FIJ
On Tuesday, the Nigerian Senate passed the bill establishing National Electoral Offences Commission in consideration of a report of its committee on Independent National Electoral Commission (INEC).
The bill, sponsored by Abubakar Kyari, the senator representing Borno North, is aimed at unbundling the Independent National Electoral Commission (INEC), which has been in charge of prosecuting electoral offences but has been overwhelmed by rising number of offences in the country.
Kyari had described INEC’s additional duty of prosecuting electoral offenders as an undue burden, attributing body’s inability to probe up to one percent of over a million alleged electoral offenders in the 2011 and 2015 general elections to its numerous election-related activities.
Many senators had supported the bill, arguing that the 2023 elections would be a war scene if the commission and special courts were not put in place to ease the Nigeria’s violent electoral process.
While stating the importance of the new bill on Tuesday, Kabiru Gaya, Chairman of the Senate Committee on INEC, said it would be “critical in ensuring a decrease in the level of electoral impunity” and cause “a reversal in the persistent trend of electoral offences” in the country.
The commission, made up of a chairman, secretary, and representatives from the ministries of justice, interior, defence, and information, shall investigate electoral offences created by election laws in the country, prosecute offenders and keep a record of those investigated and prosecuted.
Clause 12 of the bill pegs at least five years imprisonment, 10m fine or both for anyone, including executives of a political party, involved in electoral fraud as stated in the amended 1999 constitution.

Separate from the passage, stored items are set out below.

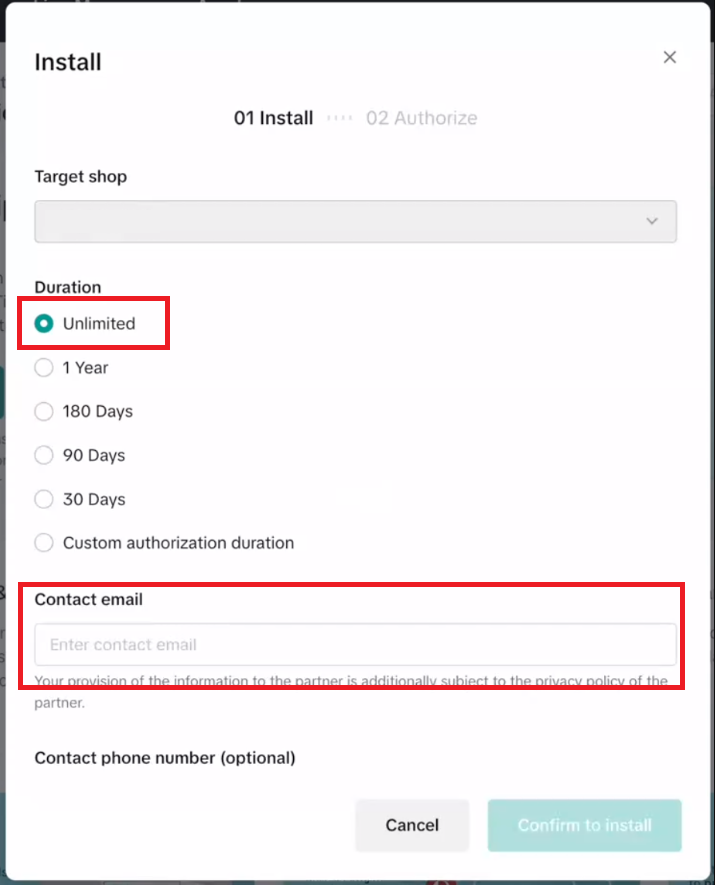715x885 pixels.
Task: Click the Target shop chevron arrow
Action: (x=652, y=221)
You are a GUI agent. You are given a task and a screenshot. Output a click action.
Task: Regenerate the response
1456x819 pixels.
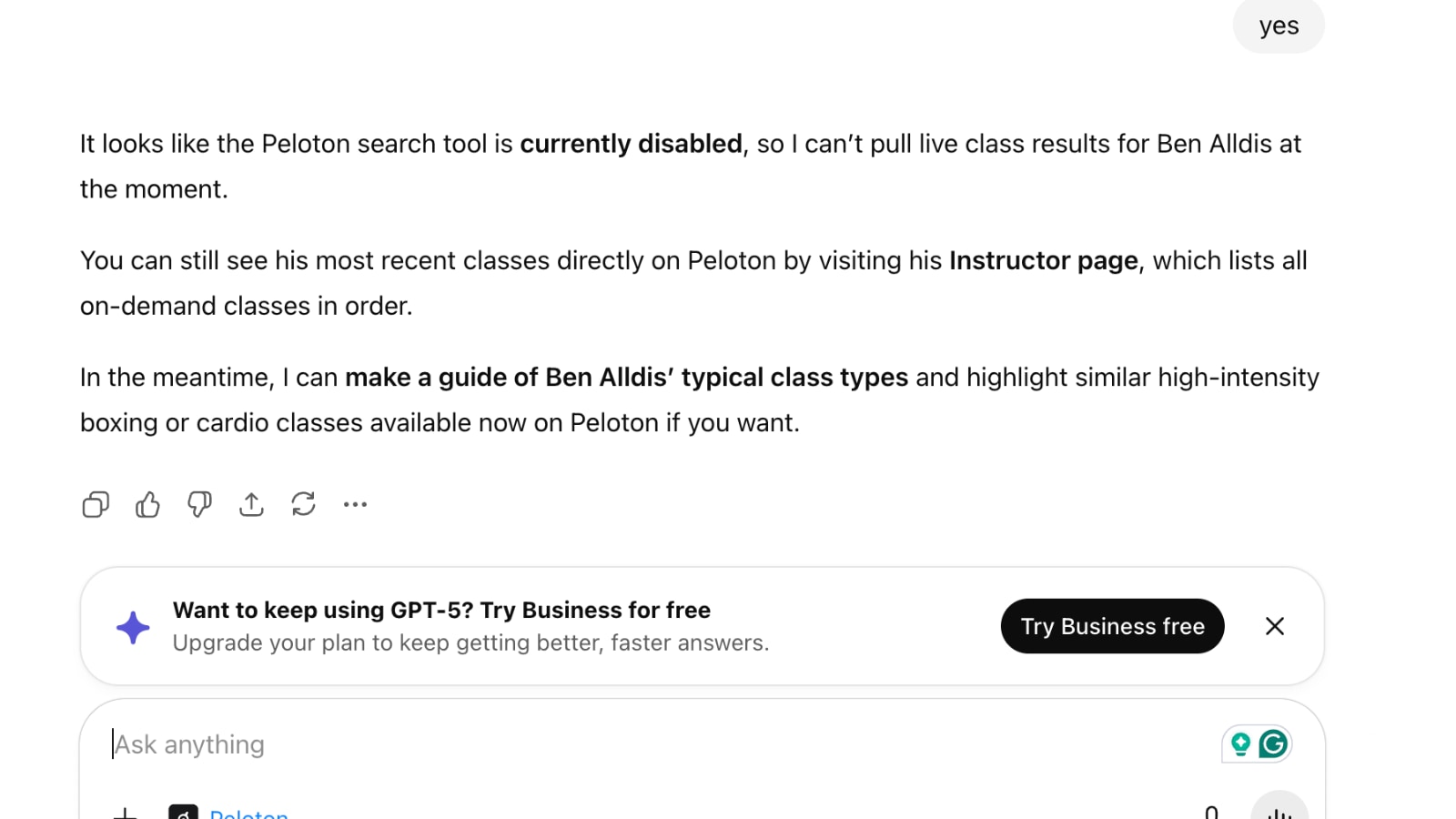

Alteration of election result by representatives of a political party or anyone else attracts at least 10 years imprisonment, a fine of N10m or both; while solicitation of votes for or against any candidate at an election makes one liable to at least five years jail term, N10m fine or both.
The new bill also seeks to make the submission of statement of campaign and election-related expenses by political parties to the proposed commission compulsory.
Among other offences, campaigns against Nigeria’s sovereignty, territorial integrity and unity is punishable with a 20-year jail term without an option of fine.
If President Muhammadu Buhari assents to the bill, making it become law, the likes of Sunday Igboho campaigning for the formation of Yoruba Nation and Nnamdi Kanu of the Indigenous People of Biafra (IPOB) will be jailed for 20 years without an option of fine, as their activities have, in the past, been interpreted by government as campaigns against Nigeria’s sovereignity.
Only two weeks ago, while promising that Kanu and his IPOB collaborators would face the full wrath of the law, Lai Mohammed, Minister of Information and Culture, had said: “They will all face the full wrath of the law for their activities that challenge our nation’s sovereignty and threaten its unity. No one, no matter how highly placed, is bigger than the country.”